Sécurité routière : des chiffres décevants en période de confinement

accident voiture

Même en période de confinement, les résultats sont loin d’être parfaits pour la sécurité routière. Si la mortalité routière a fortement baissé, les grands excès de vitesse ont augmenté. Du coup, les radars mobiles ont repris du service sur le territoire national.

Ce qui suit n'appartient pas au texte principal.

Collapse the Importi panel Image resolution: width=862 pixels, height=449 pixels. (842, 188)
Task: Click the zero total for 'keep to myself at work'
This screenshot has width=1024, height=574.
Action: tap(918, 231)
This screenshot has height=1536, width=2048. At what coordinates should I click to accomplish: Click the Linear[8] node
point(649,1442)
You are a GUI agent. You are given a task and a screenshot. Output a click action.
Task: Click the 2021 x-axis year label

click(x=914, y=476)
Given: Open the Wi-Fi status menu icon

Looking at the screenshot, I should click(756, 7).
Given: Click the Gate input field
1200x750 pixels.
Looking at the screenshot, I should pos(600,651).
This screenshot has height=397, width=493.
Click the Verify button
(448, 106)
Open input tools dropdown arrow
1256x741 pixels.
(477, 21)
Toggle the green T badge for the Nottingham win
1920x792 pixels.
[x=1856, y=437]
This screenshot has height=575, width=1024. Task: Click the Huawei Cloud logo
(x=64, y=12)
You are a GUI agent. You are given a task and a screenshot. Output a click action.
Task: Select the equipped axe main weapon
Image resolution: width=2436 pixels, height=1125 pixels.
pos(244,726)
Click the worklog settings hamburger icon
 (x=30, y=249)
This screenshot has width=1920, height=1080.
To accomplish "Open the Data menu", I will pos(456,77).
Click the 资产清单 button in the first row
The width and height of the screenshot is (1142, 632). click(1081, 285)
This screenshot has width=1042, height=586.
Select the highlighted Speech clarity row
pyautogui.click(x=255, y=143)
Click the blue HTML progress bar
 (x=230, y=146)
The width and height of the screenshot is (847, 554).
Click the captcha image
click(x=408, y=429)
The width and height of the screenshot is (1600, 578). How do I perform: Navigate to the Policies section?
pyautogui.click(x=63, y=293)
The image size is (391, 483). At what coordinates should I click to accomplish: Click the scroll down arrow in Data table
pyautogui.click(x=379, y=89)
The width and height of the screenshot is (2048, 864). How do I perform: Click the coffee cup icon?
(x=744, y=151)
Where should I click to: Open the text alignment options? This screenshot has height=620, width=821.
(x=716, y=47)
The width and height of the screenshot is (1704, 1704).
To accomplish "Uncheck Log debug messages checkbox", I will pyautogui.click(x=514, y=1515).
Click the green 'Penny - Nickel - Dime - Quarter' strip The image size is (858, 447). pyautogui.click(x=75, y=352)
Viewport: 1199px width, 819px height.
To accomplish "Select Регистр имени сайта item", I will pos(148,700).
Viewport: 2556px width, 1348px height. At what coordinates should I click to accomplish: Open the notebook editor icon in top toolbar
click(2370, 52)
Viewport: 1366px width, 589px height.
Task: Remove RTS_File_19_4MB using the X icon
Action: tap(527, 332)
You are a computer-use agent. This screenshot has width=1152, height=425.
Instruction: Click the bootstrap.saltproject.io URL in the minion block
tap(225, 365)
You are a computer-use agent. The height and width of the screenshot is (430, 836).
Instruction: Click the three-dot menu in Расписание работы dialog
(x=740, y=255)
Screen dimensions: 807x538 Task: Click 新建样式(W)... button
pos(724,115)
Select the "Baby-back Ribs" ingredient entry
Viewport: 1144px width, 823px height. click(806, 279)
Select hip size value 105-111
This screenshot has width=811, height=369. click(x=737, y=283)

En grande majorité, dans l’Hexagone, seuls les déplacements réellement nécessaires persistent, en particulier liés aux professions indispensables. Et avec des déplacements drastiquement réduits lié au confinement, il y a eu, en toute logique, moins de morts sur les routes au mois de Mars. Soit une régression de 39,6% en mars (101 morts de moins) par rapport au même mois l’année dernière. Un chiffre qui, cependant, ne réjouit pas David Julliard, l’adjoint au délégué à la sécurité routière. « Cette diminution est inférieure à celle du trafic. Il s’agit donc d’un chiffre supérieur à ce qu’on attendait », regrette-t-il. Une déception partagée par Pierre Chasseray, le directeur général de l’association 40 millions d’automobilistes, qui qualifie ces chiffres de « catastrophiques ». « Il devrait actuellement y avoir zéro accident », commente-t-il.  Avant d’ajouter : « Chaque accident est un échec terrible de comportement ». Ces chiffres qui restent exceptionnellement bas profitent aussi aux piétons et aux cyclistes, bien moins présents sur la voie publique depuis le début du confinement. En revanche, le nombre de morts dans la catégorie des conducteurs professionnels au volant de véhicules utilitaires ou de poids lourd, lui, ne baisse pas.

Augmentation des grands excès de vitesse

Avec le confinement, un autre phénomène apparaît : une augmentation des grands excès de vitesse. Les routes dégagées peuvent, en effet, tenter certains conducteurs d’appuyer sur le champignon. Surtout qu’il n’a pas échappé aux automobilistes que les forces de l’ordre sont sommées de se concentrer sur d’autres tâches que les contrôles de vitesse. C’est ainsi qu’entre le 30 mars et le 5 avril, les radars ont enregistré une augmentation de 12% de ce type d’infractions, par rapport à la semaine du 9 au 15 mars où le confinement n’était pas encore mis en place. Devant ces comportements jugés « irresponsables », la sécurité routière a cru bon de rappeler que ces délits étaient « susceptibles d’accroître le nombre de blessés conduits dans les services d’urgence hospitaliers dans le contexte d’une extrême mobilisation des personnels de santé pour faire face aux conséquences de la crise sanitaire actuelle ». 

Sécurité routière : plus de temps pour payer les contraventions

Les radars mobiles, faute d’effectifs pour traiter les infractions, étaient suspendus jusqu’à la fin de la période de confinement. Finalement, ils ont à nouveau repris du service sur les routes d’Ile-de-France depuis mercredi dernier pour contrer les chauffards. Les cabines, quant à elles, flashent encore et les jumelles sont toujours de sortie. Alors gare aux excès de vitesse : personne n’est à l’abri d’écoper d’une contravention pour infraction au code de la route. En revanche, si d’ordinaire une amende forfaitaire doit être réglée sous 45 jours (ou 60 jours sur internet), après la date d’émission de l’avis de contravention sous peine d’être majorée, le gouvernement a décidé de prolonger le délai de paiement et de contestation des amendes. « Conformément aux orientations du Gouvernement pour tenir compte de la situation sanitaire à laquelle le pays est confronté, les règles de traitement de l’ANTAI au Centre national de traitement ont en effet été adaptées », communique le Ministère de l’Intérieur.

Amendes pour non-respect des règles de confinement

Lors des quelques sorties autorisées par le confinement, il est désormais obligatoire d’être muni d’une attestation de déplacement dérogatoire. En cas de non-respect de cette règle, il est possible d’écoper d’une amende de 135 euros.  En cas de multiples récidives, la facture peut grimper jusqu’à 3 750 euros et six mois de prison. Pour contester une amende qui vous semble injustifiée, il est possible de se rendre sur le site de l’Agence nationale de traitement automatisé des infractions (Antai). Autre possibilité : envoyer une lettre recommandée avec accusé de réception à l’officier du ministère public dont l’adresse postale figure sur l’avis de contravention.